Without getting into the economics aspects of this piece, it is my opinion that the opening premise is completely wrong. It was actually European contact with the then much more enlightened and "liberal" Islamic culture that led directly to the Renaissance and the birth of modern science. The Reformation was a secondary effect of that contact.
Thanks for noting this, I missed it and now I've got more to write home about this weekend ;) This guy also gets a gold star in my book for being the first commentator I've ever seen compare John Calvin (or Mohammed, for that matter) to a socialist libertine ...
I tend to distrust any commentary on Islam that starts with "the trouble with Islam . . . ."

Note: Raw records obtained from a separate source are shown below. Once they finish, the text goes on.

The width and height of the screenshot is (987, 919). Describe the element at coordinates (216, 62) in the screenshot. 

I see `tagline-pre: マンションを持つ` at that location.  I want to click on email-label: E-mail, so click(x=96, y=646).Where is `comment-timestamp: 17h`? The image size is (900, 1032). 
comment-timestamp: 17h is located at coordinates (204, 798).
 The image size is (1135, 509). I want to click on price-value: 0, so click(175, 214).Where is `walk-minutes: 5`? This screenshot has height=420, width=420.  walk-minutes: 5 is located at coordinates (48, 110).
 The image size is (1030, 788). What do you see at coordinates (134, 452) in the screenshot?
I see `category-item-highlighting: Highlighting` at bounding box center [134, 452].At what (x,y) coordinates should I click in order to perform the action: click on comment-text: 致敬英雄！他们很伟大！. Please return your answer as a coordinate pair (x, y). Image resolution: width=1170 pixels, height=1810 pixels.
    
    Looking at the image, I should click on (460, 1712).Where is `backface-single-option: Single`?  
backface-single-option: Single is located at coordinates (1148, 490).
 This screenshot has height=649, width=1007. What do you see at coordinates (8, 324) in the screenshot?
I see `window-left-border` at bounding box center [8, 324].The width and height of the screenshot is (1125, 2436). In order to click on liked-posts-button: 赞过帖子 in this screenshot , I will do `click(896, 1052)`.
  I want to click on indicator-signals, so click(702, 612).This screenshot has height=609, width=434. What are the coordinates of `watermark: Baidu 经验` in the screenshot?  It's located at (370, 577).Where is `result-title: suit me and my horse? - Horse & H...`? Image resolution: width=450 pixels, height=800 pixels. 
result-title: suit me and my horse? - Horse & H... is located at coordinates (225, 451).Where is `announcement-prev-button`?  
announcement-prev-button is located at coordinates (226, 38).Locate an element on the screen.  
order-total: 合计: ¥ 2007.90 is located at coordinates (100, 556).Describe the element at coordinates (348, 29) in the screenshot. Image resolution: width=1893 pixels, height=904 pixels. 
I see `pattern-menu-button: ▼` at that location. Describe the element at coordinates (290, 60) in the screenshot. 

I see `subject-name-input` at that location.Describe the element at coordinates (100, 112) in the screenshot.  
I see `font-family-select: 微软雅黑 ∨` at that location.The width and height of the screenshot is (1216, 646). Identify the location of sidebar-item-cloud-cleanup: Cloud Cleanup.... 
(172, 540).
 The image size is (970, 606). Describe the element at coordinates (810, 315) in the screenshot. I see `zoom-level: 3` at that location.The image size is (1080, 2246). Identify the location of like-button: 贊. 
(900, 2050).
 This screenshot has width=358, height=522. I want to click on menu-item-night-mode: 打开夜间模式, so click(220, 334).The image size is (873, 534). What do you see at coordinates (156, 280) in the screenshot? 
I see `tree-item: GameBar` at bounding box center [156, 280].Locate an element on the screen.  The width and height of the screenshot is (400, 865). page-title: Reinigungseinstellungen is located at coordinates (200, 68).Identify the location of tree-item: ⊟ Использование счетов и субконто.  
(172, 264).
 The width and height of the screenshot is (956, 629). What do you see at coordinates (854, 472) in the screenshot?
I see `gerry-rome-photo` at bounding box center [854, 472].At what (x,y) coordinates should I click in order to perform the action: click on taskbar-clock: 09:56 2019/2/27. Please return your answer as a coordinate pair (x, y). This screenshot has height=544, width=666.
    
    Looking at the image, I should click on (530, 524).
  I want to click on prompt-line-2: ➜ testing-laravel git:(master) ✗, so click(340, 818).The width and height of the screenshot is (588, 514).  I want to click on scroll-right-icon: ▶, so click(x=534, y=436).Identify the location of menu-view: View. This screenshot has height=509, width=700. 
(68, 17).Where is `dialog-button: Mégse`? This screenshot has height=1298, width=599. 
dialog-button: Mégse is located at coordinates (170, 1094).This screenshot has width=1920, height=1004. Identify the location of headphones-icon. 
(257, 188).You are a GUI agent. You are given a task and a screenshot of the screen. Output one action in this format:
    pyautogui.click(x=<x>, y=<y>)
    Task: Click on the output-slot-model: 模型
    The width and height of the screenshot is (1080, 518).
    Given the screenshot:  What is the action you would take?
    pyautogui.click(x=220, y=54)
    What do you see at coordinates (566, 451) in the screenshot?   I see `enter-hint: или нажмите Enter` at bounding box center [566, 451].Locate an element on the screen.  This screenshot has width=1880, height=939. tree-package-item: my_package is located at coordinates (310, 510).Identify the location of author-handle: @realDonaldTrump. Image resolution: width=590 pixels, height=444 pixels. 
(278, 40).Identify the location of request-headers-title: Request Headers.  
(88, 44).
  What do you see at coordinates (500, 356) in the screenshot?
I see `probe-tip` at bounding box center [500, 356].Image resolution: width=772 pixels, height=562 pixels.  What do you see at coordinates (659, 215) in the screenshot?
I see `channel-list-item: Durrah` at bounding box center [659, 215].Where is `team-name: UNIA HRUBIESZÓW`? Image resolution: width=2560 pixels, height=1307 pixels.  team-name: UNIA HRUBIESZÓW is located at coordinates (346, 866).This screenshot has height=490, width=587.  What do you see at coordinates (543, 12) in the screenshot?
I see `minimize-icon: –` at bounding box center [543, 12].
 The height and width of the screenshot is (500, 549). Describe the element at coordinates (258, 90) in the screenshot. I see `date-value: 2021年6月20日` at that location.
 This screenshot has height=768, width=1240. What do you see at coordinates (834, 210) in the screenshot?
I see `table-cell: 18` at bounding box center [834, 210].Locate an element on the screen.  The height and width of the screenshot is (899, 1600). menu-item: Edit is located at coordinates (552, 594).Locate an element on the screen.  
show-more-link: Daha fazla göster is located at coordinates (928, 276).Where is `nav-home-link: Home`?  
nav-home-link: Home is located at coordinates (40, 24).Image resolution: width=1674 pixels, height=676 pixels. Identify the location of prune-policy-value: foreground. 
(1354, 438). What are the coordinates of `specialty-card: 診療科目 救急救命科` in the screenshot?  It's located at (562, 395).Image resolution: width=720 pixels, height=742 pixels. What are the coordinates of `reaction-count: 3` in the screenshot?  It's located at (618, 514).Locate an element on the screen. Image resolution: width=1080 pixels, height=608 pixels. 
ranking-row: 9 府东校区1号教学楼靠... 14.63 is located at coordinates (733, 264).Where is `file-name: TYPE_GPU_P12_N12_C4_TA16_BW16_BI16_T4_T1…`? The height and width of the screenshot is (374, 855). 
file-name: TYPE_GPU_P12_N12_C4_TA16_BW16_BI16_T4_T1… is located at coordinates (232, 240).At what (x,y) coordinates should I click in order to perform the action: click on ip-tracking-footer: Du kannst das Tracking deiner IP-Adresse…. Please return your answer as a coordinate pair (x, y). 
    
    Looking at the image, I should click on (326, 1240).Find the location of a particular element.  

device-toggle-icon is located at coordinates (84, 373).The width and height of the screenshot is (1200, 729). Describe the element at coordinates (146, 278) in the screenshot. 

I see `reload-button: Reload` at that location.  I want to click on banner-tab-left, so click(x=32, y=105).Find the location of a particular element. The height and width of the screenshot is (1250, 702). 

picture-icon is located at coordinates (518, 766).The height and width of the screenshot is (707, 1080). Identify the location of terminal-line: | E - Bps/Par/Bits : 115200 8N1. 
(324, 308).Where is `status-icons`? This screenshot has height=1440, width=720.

There are also some questionable suppositions, like "the Koran came to him straight from God, or so he tells us, and the reader must simply obey it." To say that the reader must simply obey it kinda misses the point.
And then this statement, "there is no mechanism in Islam, as there is in Catholicism, for an application of the principles of an ongoing Tradition to new circumstances -- be they social, political, scientific, or technological -- by drawing out heretofore implicit consequences" is flat out wrong-- it's like saying that no mechanism exists for etc. in Judaism. The author seems to be under the impression that most Muslims are backwards, illiterate literalists, when the opposite is in fact the case. In my understanding, moderate Islam, as with Judaism, has a long tradition of scholarly interpretation of not only the Koran, but also the Prophet's sayings and also the commentary on these works by various scholars.
For someone who isn't a Muslim to speculate on what would be best for Islam seems patronizing at best . . . .
The third-to-last paragraph in that article is wrong, as I understand it. I'll put a post up on why sometime soon.
Interesting but wrong-headed is my short reaction without reading the article. Very busy for the next few days; will read and comment later.